§ **Problem requirements**: Only the lines from the line containing "At what coordinates" to the end of the material belong in the copy; set them down exactly, without pictures.

++++++++++++++++++++

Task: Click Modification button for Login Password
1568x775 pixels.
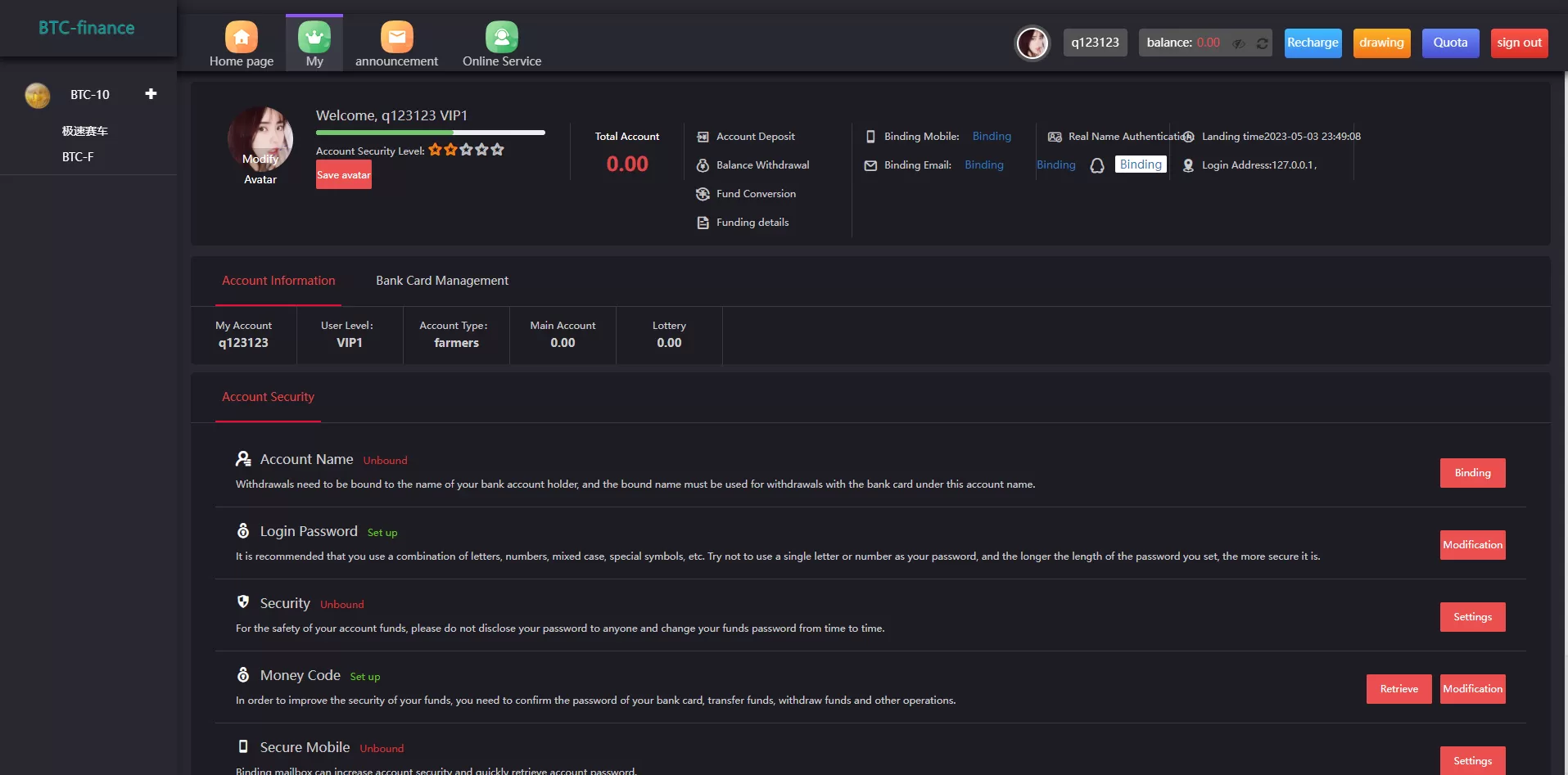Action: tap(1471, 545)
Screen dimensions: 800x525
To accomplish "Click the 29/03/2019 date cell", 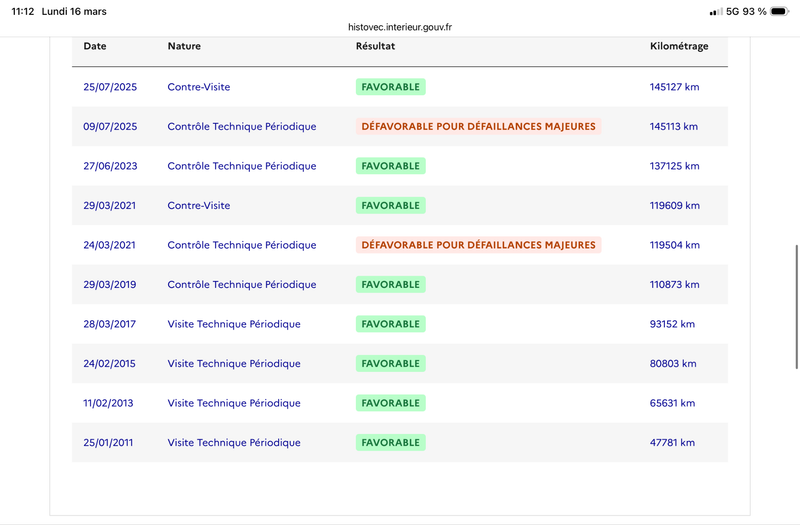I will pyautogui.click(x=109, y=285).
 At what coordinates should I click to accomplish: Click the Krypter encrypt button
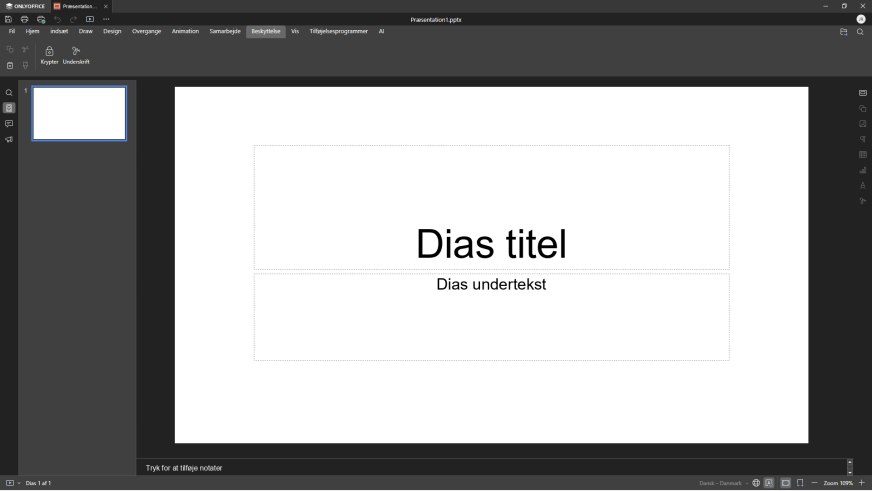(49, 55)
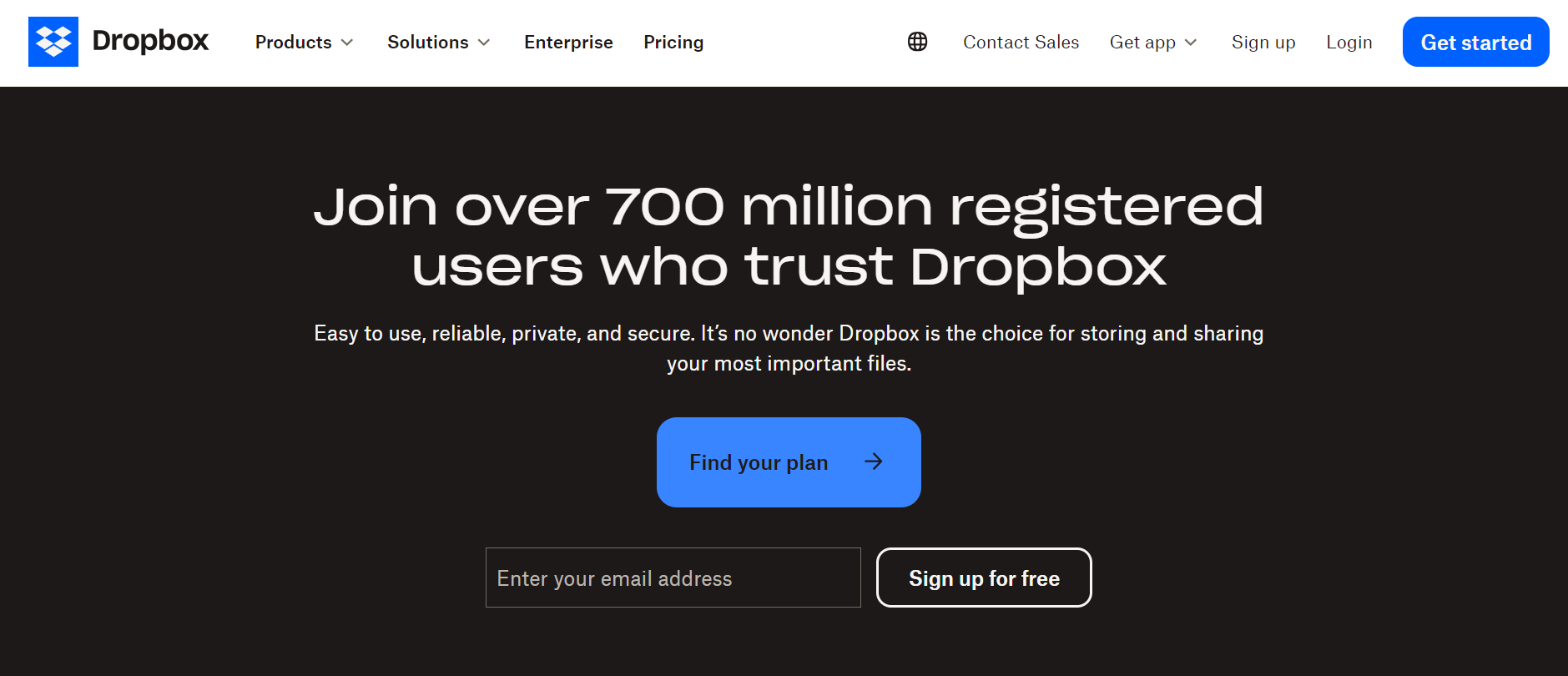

++++++++++++++++++++

§ **Answer**:
 At what coordinates should I click to accomplish: Click the Krypter encrypt button
(49, 55)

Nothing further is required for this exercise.